Transcribe each of the entries exactly.

------

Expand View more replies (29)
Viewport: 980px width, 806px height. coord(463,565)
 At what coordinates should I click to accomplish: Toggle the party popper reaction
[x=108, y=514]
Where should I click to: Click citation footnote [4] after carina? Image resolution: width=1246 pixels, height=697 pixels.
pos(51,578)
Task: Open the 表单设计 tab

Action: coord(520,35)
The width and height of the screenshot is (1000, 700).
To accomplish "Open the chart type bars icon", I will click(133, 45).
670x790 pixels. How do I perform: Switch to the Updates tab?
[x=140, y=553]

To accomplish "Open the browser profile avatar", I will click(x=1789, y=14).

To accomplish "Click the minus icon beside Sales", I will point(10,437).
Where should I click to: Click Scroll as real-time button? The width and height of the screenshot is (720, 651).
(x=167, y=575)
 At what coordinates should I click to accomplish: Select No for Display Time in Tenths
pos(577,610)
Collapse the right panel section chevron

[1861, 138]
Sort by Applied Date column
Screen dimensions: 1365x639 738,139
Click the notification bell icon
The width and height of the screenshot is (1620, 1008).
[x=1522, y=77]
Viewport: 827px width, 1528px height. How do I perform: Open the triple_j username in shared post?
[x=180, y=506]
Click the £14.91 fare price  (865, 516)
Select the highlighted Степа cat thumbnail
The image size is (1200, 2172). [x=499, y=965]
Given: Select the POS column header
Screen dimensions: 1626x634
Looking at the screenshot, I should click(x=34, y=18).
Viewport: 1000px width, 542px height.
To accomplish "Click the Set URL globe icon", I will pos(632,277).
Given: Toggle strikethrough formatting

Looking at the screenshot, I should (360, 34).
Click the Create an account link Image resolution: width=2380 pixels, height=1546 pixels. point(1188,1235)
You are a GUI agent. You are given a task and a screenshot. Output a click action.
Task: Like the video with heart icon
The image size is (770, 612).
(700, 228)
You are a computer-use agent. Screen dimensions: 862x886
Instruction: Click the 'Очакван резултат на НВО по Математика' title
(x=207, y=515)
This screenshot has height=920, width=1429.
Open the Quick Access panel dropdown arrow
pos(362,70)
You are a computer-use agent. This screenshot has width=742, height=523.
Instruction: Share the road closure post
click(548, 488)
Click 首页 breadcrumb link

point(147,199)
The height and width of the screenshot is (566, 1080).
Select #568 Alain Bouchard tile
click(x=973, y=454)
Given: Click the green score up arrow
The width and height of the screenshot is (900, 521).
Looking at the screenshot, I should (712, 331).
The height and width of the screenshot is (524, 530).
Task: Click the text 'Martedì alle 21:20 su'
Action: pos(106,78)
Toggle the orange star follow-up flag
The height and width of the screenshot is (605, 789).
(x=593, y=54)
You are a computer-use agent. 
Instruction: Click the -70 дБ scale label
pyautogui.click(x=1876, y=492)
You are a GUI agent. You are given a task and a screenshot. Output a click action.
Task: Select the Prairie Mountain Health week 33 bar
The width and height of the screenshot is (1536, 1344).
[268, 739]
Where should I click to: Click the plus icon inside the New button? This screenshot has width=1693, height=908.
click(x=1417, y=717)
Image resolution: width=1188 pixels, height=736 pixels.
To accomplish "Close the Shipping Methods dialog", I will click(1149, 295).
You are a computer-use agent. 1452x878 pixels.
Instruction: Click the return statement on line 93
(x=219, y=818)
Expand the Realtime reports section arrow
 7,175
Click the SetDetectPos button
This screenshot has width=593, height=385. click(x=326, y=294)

------

▶ Solution for this problem:
Expand View more replies (29)
Viewport: 980px width, 806px height. coord(463,565)
 At what coordinates should I click to accomplish: Toggle the party popper reaction
[x=108, y=514]
Where should I click to: Click citation footnote [4] after carina? Image resolution: width=1246 pixels, height=697 pixels.
pos(51,578)
Task: Open the 表单设计 tab

Action: coord(520,35)
The width and height of the screenshot is (1000, 700).
To accomplish "Open the chart type bars icon", I will click(133, 45).
670x790 pixels. How do I perform: Switch to the Updates tab?
[x=140, y=553]

To accomplish "Open the browser profile avatar", I will click(x=1789, y=14).

To accomplish "Click the minus icon beside Sales", I will point(10,437).
Where should I click to: Click Scroll as real-time button? The width and height of the screenshot is (720, 651).
(x=167, y=575)
 At what coordinates should I click to accomplish: Select No for Display Time in Tenths
pos(577,610)
Collapse the right panel section chevron

[1861, 138]
Sort by Applied Date column
Screen dimensions: 1365x639 738,139
Click the notification bell icon
The width and height of the screenshot is (1620, 1008).
[x=1522, y=77]
Viewport: 827px width, 1528px height. How do I perform: Open the triple_j username in shared post?
[x=180, y=506]
Click the £14.91 fare price  (865, 516)
Select the highlighted Степа cat thumbnail
The image size is (1200, 2172). [x=499, y=965]
Given: Select the POS column header
Screen dimensions: 1626x634
Looking at the screenshot, I should click(x=34, y=18).
Viewport: 1000px width, 542px height.
To accomplish "Click the Set URL globe icon", I will pos(632,277).
Given: Toggle strikethrough formatting

Looking at the screenshot, I should (360, 34).
Click the Create an account link Image resolution: width=2380 pixels, height=1546 pixels. point(1188,1235)
You are a GUI agent. You are given a task and a screenshot. Output a click action.
Task: Like the video with heart icon
The image size is (770, 612).
(700, 228)
You are a computer-use agent. Screen dimensions: 862x886
Instruction: Click the 'Очакван резултат на НВО по Математика' title
(x=207, y=515)
This screenshot has height=920, width=1429.
Open the Quick Access panel dropdown arrow
pos(362,70)
You are a computer-use agent. This screenshot has width=742, height=523.
Instruction: Share the road closure post
click(548, 488)
Click 首页 breadcrumb link

point(147,199)
The height and width of the screenshot is (566, 1080).
Select #568 Alain Bouchard tile
click(x=973, y=454)
Given: Click the green score up arrow
The width and height of the screenshot is (900, 521).
Looking at the screenshot, I should (712, 331).
The height and width of the screenshot is (524, 530).
Task: Click the text 'Martedì alle 21:20 su'
Action: pos(106,78)
Toggle the orange star follow-up flag
The height and width of the screenshot is (605, 789).
(x=593, y=54)
You are a computer-use agent. 
Instruction: Click the -70 дБ scale label
pyautogui.click(x=1876, y=492)
You are a GUI agent. You are given a task and a screenshot. Output a click action.
Task: Select the Prairie Mountain Health week 33 bar
The width and height of the screenshot is (1536, 1344).
[268, 739]
Where should I click to: Click the plus icon inside the New button? This screenshot has width=1693, height=908.
click(x=1417, y=717)
Image resolution: width=1188 pixels, height=736 pixels.
To accomplish "Close the Shipping Methods dialog", I will click(1149, 295).
You are a computer-use agent. 1452x878 pixels.
Instruction: Click the return statement on line 93
(x=219, y=818)
Expand the Realtime reports section arrow
 7,175
Click the SetDetectPos button
This screenshot has width=593, height=385. click(x=326, y=294)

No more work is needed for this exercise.